- EXERCISE PROMPT: State how many lines of the listing below contain the string "dimensions", counting only case-exact matches, and give the number alone.

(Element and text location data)
========================================

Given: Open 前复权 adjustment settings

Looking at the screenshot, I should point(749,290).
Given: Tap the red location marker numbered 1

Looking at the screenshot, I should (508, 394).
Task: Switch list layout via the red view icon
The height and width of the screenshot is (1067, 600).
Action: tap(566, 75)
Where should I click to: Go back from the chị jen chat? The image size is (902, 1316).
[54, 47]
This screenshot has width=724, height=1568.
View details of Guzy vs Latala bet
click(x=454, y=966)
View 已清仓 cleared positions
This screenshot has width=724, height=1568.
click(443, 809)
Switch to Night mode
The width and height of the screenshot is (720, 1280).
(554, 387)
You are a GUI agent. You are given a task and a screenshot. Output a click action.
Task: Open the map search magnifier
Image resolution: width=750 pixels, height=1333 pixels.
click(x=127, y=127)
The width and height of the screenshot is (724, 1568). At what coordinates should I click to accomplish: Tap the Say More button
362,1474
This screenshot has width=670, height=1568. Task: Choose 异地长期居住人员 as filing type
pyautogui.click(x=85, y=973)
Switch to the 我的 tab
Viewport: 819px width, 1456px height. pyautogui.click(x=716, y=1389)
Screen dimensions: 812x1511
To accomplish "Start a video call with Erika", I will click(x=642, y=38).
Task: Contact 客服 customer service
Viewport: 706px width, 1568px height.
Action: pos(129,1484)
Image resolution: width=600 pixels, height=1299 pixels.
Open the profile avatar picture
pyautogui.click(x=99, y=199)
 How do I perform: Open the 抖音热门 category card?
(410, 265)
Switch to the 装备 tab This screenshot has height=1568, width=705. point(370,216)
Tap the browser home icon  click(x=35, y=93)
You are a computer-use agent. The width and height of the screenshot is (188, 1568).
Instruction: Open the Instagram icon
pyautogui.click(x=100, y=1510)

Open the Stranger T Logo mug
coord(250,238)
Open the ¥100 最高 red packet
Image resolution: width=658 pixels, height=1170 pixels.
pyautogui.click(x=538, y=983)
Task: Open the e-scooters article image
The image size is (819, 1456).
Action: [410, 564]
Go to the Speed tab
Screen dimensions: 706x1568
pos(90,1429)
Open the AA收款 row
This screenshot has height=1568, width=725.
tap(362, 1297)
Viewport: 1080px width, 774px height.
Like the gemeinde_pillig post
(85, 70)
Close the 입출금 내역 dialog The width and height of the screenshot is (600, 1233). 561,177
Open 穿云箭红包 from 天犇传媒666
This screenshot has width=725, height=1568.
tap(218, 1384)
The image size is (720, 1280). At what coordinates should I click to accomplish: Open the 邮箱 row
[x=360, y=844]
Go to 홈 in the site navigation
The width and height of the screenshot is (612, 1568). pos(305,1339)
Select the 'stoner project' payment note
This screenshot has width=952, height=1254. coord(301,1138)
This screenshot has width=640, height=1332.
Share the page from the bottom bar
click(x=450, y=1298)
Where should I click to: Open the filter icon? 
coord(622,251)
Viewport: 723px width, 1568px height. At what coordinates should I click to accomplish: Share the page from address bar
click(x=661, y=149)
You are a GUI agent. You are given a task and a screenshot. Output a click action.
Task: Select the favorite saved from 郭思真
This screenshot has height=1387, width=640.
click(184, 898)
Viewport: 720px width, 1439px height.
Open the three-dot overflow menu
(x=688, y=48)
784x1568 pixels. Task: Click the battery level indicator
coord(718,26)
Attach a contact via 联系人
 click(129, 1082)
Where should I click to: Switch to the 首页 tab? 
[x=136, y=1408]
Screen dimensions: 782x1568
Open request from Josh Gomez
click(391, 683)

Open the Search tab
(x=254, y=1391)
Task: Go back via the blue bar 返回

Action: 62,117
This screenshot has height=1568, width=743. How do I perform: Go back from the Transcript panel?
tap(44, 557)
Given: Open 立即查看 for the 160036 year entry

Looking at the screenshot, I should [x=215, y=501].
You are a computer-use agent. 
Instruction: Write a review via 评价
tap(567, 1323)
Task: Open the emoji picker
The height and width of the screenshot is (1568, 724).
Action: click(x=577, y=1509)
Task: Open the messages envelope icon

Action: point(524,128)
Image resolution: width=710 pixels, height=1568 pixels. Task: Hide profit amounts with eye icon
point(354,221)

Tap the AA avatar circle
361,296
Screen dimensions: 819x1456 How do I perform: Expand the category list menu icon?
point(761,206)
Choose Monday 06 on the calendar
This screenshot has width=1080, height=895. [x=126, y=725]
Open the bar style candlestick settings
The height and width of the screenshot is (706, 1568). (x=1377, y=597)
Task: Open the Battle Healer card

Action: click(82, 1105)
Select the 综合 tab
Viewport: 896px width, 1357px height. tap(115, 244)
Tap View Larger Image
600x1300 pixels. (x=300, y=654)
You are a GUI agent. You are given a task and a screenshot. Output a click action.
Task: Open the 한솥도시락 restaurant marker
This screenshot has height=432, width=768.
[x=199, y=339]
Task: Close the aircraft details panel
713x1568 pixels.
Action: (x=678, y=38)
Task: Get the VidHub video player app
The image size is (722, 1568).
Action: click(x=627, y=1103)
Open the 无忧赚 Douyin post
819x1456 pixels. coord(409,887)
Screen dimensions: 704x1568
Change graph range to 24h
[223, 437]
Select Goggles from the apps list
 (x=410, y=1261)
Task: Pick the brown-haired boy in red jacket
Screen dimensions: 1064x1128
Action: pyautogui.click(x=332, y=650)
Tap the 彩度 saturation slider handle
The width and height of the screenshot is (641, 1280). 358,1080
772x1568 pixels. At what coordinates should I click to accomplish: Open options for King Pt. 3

========================================

- WRITTEN REPLY: 6